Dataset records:
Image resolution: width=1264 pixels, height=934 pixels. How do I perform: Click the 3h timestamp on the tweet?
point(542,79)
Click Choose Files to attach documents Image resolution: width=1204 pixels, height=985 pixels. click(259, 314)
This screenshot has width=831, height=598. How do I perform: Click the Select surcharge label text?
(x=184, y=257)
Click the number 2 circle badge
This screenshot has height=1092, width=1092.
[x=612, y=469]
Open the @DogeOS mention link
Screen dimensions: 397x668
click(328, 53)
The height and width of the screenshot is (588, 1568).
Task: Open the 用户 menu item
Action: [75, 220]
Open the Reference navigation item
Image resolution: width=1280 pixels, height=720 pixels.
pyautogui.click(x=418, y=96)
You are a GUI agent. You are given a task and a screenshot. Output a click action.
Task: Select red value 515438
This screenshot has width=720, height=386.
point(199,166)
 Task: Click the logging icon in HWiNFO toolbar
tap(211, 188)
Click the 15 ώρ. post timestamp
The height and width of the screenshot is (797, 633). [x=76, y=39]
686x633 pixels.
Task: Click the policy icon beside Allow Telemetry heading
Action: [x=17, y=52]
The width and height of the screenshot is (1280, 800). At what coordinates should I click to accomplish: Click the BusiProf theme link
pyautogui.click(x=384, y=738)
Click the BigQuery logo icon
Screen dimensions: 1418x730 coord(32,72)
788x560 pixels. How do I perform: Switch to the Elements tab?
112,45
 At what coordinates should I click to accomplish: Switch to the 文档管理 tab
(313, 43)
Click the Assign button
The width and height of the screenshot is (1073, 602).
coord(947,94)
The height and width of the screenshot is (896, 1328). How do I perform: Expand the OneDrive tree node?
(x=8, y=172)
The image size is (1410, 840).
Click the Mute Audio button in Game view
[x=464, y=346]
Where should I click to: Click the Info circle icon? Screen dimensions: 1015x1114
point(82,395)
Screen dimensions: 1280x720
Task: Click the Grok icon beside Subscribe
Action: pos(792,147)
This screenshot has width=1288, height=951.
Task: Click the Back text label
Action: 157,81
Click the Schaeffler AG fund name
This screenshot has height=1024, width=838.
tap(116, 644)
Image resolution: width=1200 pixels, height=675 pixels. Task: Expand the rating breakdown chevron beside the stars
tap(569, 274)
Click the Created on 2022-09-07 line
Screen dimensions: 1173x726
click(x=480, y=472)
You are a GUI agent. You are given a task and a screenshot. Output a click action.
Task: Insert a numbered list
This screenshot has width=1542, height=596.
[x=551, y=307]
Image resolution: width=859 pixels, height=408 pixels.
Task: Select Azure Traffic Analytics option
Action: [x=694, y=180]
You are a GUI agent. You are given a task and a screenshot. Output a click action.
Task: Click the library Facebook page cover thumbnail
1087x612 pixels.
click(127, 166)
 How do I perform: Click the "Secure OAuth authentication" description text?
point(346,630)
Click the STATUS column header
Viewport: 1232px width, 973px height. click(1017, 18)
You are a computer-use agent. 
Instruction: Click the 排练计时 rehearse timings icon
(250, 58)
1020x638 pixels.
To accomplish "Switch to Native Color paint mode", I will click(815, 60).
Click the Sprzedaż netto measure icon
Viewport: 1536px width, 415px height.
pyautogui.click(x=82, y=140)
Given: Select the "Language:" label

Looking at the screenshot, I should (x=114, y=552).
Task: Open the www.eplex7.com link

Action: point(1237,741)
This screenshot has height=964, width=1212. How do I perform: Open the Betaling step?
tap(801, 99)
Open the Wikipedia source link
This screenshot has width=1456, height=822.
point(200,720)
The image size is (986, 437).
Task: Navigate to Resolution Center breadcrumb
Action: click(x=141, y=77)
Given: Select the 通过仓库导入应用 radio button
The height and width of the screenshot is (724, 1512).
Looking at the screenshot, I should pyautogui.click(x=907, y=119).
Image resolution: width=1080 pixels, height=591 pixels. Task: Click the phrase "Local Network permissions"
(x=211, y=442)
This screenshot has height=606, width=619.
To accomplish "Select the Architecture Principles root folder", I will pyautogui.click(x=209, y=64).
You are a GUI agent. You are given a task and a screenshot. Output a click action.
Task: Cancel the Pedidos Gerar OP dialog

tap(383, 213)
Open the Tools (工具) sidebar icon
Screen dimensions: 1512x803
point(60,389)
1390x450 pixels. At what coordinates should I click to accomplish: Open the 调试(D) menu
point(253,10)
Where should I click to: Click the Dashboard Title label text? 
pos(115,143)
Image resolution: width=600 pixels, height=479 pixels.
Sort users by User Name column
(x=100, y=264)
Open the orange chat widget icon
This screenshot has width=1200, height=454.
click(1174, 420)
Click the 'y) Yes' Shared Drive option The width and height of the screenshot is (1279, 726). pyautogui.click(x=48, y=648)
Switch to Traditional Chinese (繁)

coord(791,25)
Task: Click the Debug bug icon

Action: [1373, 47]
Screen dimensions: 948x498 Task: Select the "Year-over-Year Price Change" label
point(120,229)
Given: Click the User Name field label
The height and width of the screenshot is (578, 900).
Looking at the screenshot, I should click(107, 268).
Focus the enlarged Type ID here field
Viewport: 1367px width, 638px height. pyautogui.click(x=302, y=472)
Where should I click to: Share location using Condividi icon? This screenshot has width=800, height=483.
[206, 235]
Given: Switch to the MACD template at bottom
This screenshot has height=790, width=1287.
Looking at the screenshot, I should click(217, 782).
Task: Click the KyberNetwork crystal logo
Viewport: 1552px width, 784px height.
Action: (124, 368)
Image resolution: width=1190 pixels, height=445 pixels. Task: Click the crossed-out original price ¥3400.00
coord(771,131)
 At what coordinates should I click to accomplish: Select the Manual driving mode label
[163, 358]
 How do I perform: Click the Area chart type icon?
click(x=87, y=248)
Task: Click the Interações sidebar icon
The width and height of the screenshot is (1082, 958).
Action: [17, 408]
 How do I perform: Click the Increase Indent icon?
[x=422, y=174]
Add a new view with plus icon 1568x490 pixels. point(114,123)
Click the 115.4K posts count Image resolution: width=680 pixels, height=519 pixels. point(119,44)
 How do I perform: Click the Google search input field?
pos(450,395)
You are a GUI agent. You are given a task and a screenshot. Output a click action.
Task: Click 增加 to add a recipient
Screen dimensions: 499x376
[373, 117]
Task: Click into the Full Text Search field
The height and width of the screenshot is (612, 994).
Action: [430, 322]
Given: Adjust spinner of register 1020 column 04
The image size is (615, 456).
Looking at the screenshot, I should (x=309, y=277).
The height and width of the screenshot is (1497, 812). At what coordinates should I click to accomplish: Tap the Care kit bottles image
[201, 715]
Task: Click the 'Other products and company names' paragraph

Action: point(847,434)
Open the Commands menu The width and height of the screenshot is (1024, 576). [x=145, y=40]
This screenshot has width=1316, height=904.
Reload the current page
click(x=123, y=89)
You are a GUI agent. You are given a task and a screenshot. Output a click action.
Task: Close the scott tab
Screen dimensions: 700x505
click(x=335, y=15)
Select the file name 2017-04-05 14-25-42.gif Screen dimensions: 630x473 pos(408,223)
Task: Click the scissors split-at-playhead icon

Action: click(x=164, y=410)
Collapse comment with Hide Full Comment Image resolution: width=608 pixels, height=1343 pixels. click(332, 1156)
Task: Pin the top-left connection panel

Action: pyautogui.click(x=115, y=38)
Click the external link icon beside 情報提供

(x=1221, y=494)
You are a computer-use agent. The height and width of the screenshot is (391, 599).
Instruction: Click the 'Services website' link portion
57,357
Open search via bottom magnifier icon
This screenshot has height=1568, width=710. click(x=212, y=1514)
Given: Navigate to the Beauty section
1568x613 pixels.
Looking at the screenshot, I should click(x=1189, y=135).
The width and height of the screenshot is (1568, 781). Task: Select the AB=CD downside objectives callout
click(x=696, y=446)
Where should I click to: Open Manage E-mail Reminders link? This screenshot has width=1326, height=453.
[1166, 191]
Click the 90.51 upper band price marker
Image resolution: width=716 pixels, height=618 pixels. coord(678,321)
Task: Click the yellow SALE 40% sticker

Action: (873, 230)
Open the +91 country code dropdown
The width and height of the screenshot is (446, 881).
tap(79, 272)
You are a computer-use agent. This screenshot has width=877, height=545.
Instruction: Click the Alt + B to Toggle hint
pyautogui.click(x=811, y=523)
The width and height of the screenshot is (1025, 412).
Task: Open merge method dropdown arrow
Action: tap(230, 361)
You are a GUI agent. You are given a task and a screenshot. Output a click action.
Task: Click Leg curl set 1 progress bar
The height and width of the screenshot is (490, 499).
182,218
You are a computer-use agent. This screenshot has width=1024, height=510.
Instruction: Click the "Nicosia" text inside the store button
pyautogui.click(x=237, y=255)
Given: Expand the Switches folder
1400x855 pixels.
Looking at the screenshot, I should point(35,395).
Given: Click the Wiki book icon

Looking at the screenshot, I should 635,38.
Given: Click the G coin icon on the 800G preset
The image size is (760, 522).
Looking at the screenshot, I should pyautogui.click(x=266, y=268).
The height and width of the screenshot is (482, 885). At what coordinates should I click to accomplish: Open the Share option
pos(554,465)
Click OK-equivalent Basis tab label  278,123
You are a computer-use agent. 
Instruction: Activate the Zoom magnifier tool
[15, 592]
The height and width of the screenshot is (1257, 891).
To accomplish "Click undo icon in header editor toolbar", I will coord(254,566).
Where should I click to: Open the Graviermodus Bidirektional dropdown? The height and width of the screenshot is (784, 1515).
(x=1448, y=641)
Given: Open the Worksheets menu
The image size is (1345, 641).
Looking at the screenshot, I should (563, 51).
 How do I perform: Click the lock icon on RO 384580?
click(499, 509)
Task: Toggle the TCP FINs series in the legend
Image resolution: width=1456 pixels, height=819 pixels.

Try it:
Starting with the first line of the entries and ending with the line that has "Click Choose Files", copy each line exactly and add nothing.

Solution for this exercise:
Image resolution: width=1264 pixels, height=934 pixels. How do I perform: Click the 3h timestamp on the tweet?
point(542,79)
Click Choose Files to attach documents Image resolution: width=1204 pixels, height=985 pixels. click(259, 314)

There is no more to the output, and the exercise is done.